Mercredi 17 novembre 1993. L’un des moments les plus flippants de mon existence. C’était le jour de mon anniversaire et ça a faillit tourner au cauchemar.

Je ne sais plus ce que j’ai eu comme cadeau, mais c’est parce que mes cadeaux, ce jour-là, c’était comme l’école, ce n’était pas une priorité. Tout ce qui avait encore de l’importance, c’était que la France se qualifie pour la Coupe du monde aux États-Unis.

Déjà qu’on avait raté ITALIA’90 et que j’avais dû me rabattre sur l’Allemagne et sur le Cameroun. Bon, c’est vrai que c’était cool d’encourager Pierre Littbarski et Eugène Ekéké, mais j’aurais préféré tripper sur un Christian Pérez.

– France/Israël

Un mois plus tôt, les joueurs du sélectionneur Gérard Houiller avaient déconné à mort : ils n’avaient besoin que d’obtenir un nul à domicile face à Israël et c’était parti pour la Coupe du monde 94.
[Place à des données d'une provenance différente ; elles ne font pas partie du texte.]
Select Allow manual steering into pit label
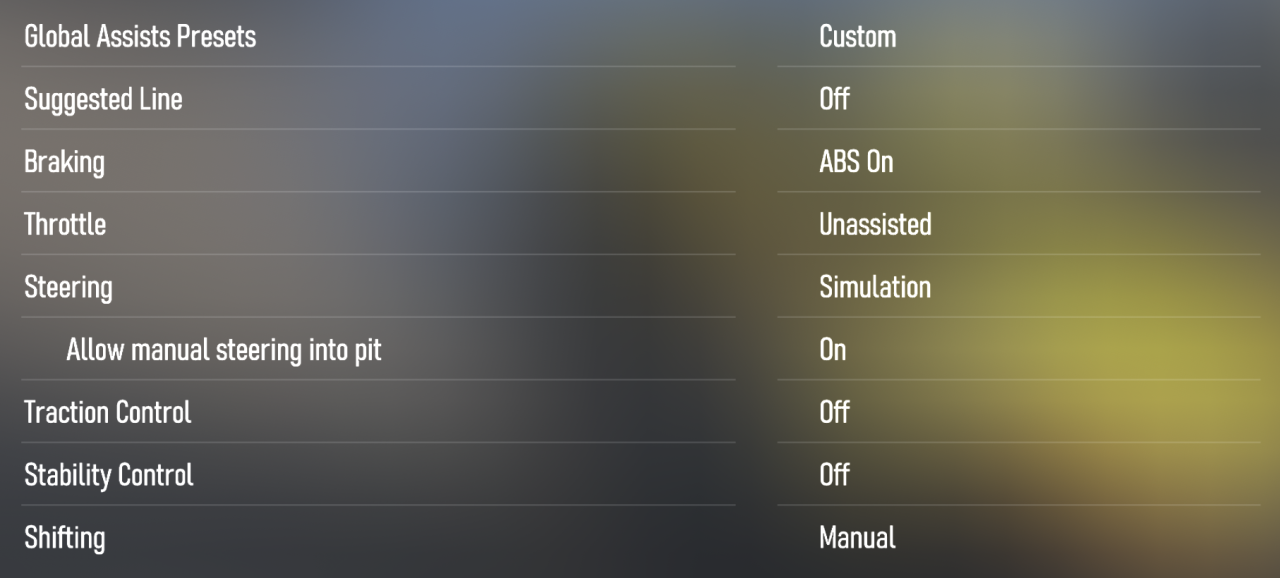The width and height of the screenshot is (1280, 578). 224,350
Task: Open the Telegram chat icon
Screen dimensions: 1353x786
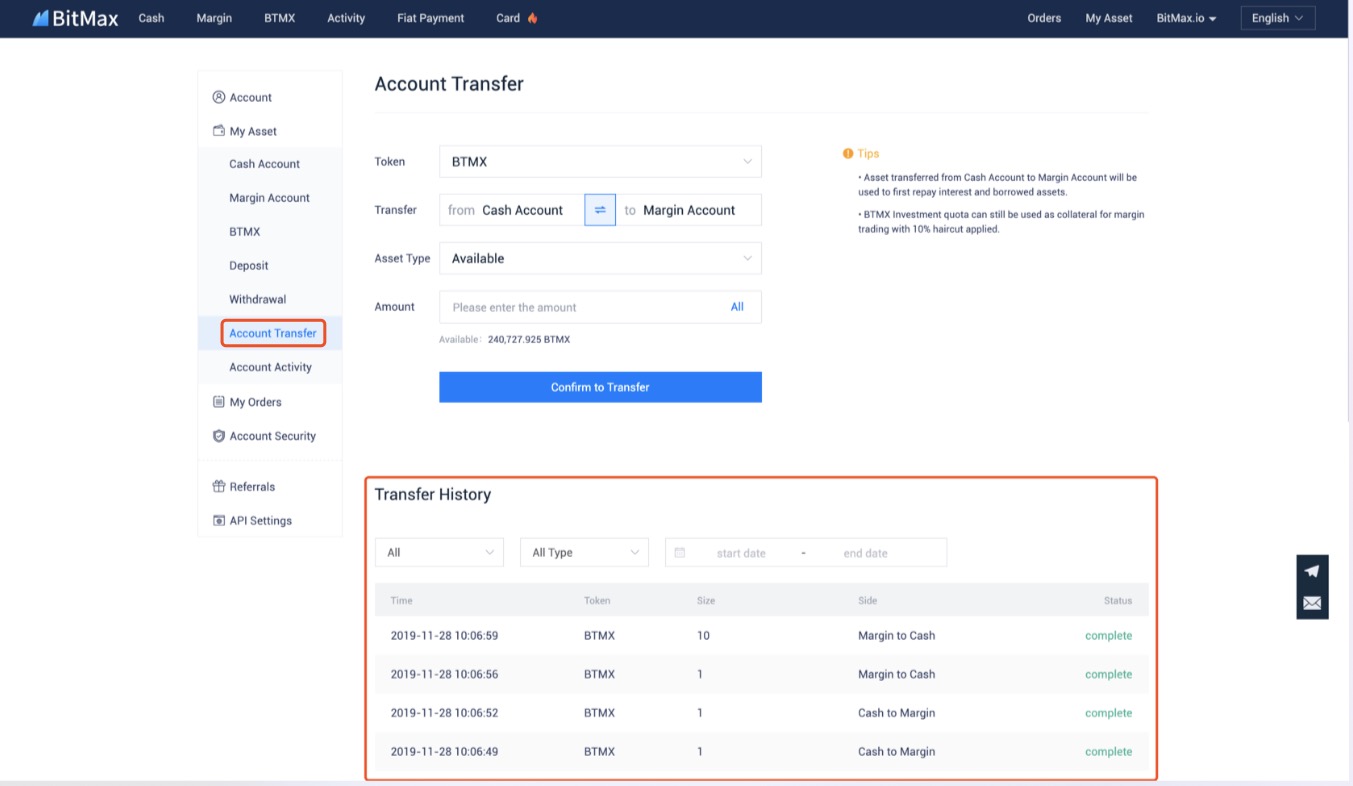Action: pos(1312,571)
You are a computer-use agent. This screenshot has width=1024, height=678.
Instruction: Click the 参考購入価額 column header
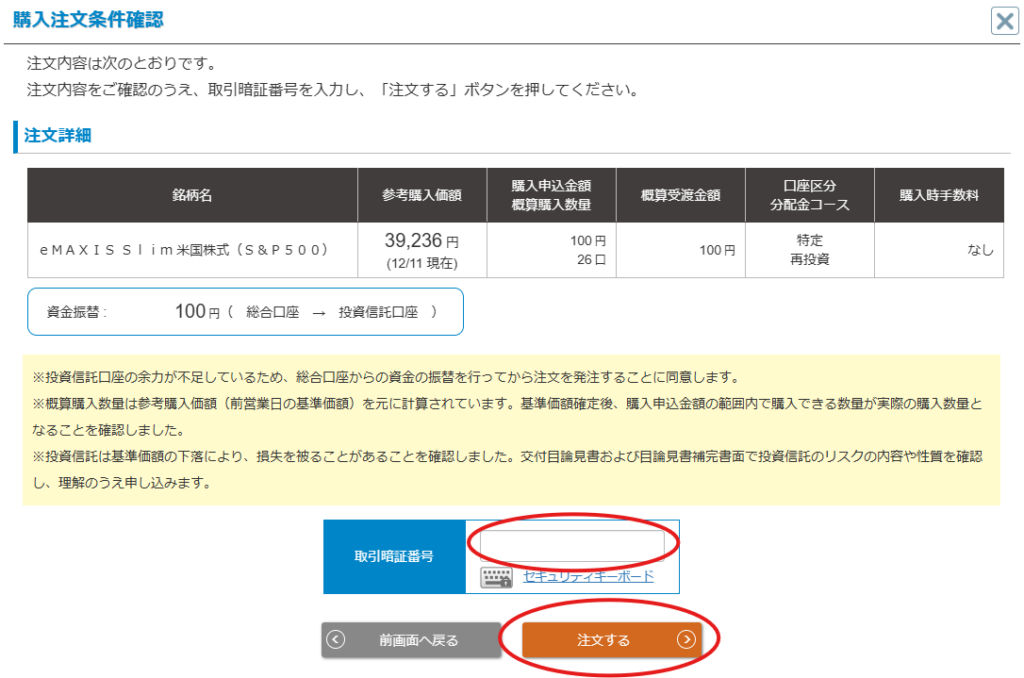(x=421, y=195)
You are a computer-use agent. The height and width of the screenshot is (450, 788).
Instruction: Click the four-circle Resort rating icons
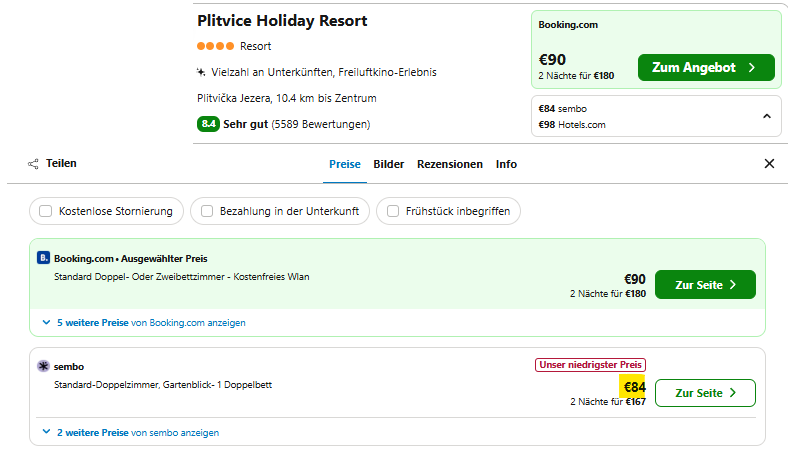(x=216, y=46)
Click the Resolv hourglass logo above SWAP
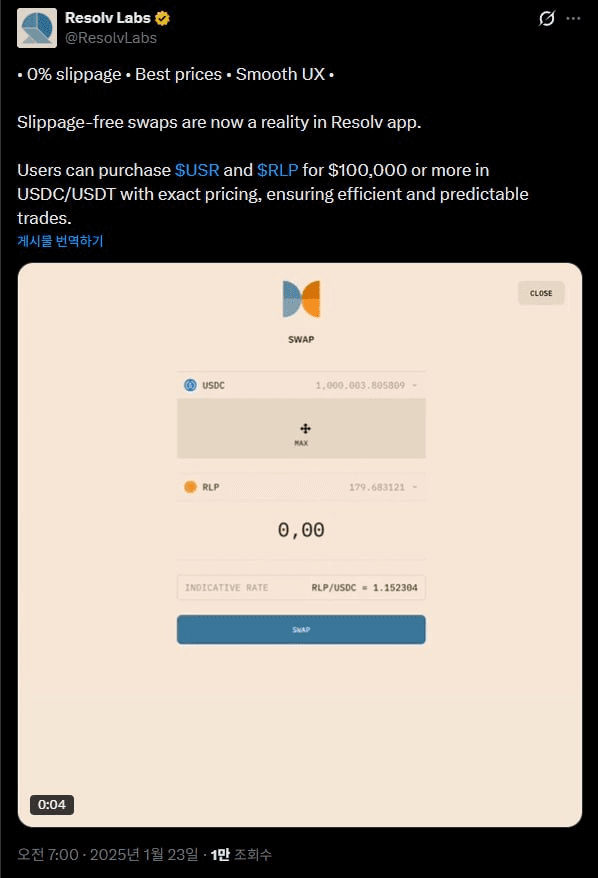The height and width of the screenshot is (878, 598). pyautogui.click(x=300, y=297)
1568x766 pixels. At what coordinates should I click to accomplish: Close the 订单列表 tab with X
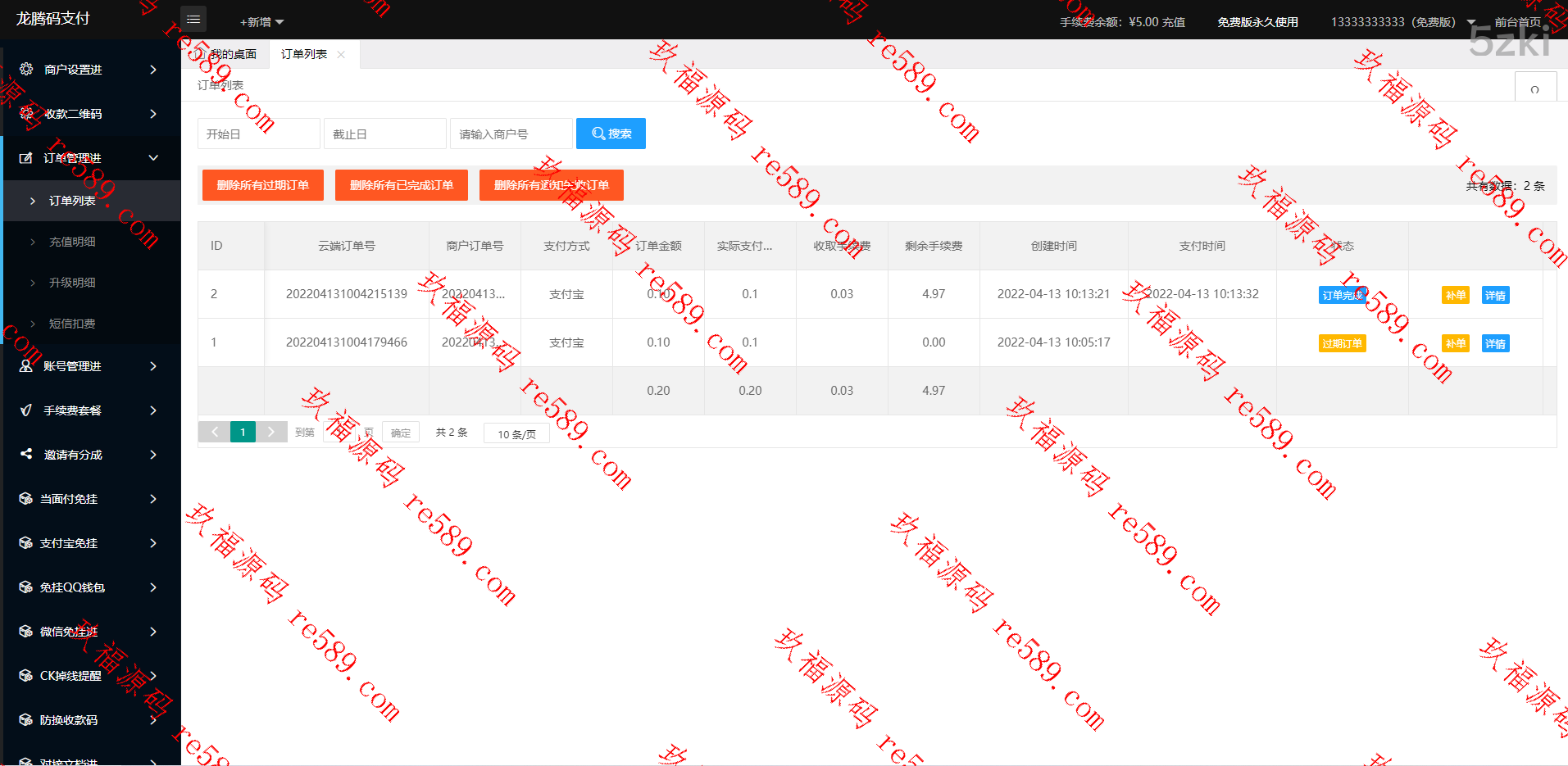[341, 55]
Israël n’était qu’une petite équipe pas terrible à l’époque. Avant la rencontre au Parc des Princes, les Israéliens n’avaient pas remporté la moindre victoire en huit matches et, à l’aller à Tel-Aviv, les Tricolores les avaient largement dominés (4-0).

Je me souviens de la présence d’Edson Arantes Do Nascimento dans les tribunes du Parc. Alors que la rencontre venait de débuter, le Roi Pelé avait été convié à placer quelques mots au micro, dans la cabine à Thierry et Jean-Mimi. On aurait bien vu notre duo de commentateurs préférés se recouvrir la tête avec des perruques tricolores : l’interview s’était déroulée dans une véritable ambiance de fête, comme si la France naviguait sur la même planète que le Brésil et que les deux nations allaient s’envoler vers l’Amérique avec la même fusée.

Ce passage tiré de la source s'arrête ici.